Impende ressaltar que é totalmente irrelevante o fato de o cargo de juiz federal substituto estar vago para definição da sua competência; e para distingui-la da do juiz titular. A eventual vacância de um cargo de juiz não suprime um órgão judicante, tampouco interfere na delimitação de sua competência. O princípio do juiz natural é uma garantia constitucional do jurisdicionado de que sua causa será julgada de forma imparcial por um magistrado previamente definido em normas abstratas e objetivas de divisão de competência. É inadmissível que a omissão do administrador, ao não promover os concursos públicos necessários para o provimento de cargos vagos de juiz, ou a decisão política não nomeá-los ou designá-los, possa interferir na norma processual cogente que define competência ordinária de órgãos judiciários. Admitir o contrário seria o mesmo que aceitar supressão dos TRF´s, do STJ e até do STF pela recusa da presidente da República em nomear seus membros. Da mesma forma é insustentável um juiz ter sua competência e seu acervo flexível de processos, aumentando e diminuindo, informal e aleatoriamente, dependendo de circunstâncias eventuais, como férias, licenças, afastamentos, vacância e nova investidura.

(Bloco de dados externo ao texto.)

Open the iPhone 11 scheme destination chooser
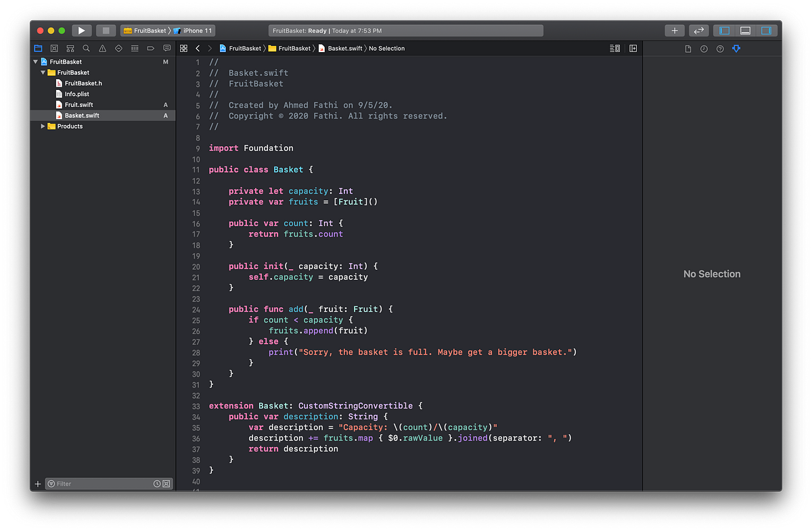 [196, 30]
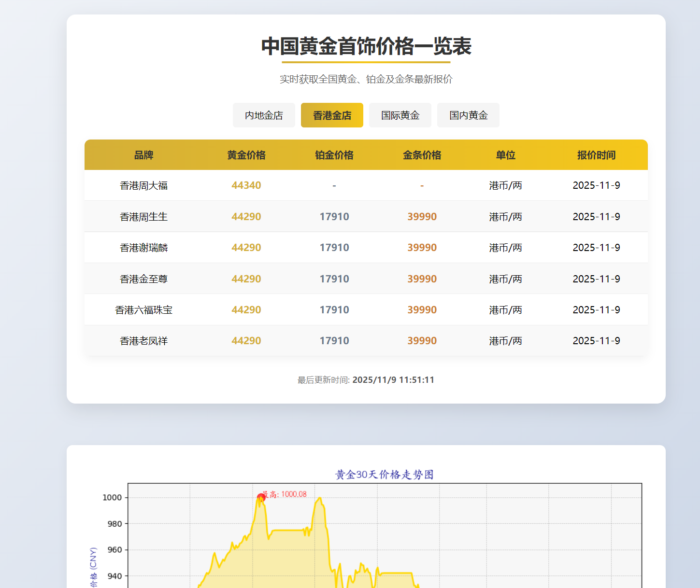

O exame das normas federais de organização judiciária, as quais regulam a distribuição de acervo entre juízes federais titulares e substitutos, não deixa margens a dúvidas de que a ausência de um deles é irrelevante para definição de sua competência. No TRF da 1ª Região, regula a questão a Portaria COGER nº 36, de 18 de abril de 2006:

“Fixa regras de associação e atribuição de processos a Juízes Federais Titular e Substituto e dá outras providências. (…)

§ 1º Associação é o vínculo do processo distribuído ao Juiz Federal Titular ou ao Juiz Federal Substituto, realizado automaticamente por sistema de processamento eletrônico de dados, permitindo a divisão dos processos da Vara em dois acervos, exceto nas situações previstas no item X desta portaria.[2]

§ 2º Atribuição é a designação de responsabilidade do processo a Magistrado que atue na Vara em razão de lotação, auxílio, mutirão, itinerância, impedimento, plantão em recesso forense, entre outras, automaticamente após a distribuição ou mediante alteração pela Secretaria da Vara com indicação do motivo.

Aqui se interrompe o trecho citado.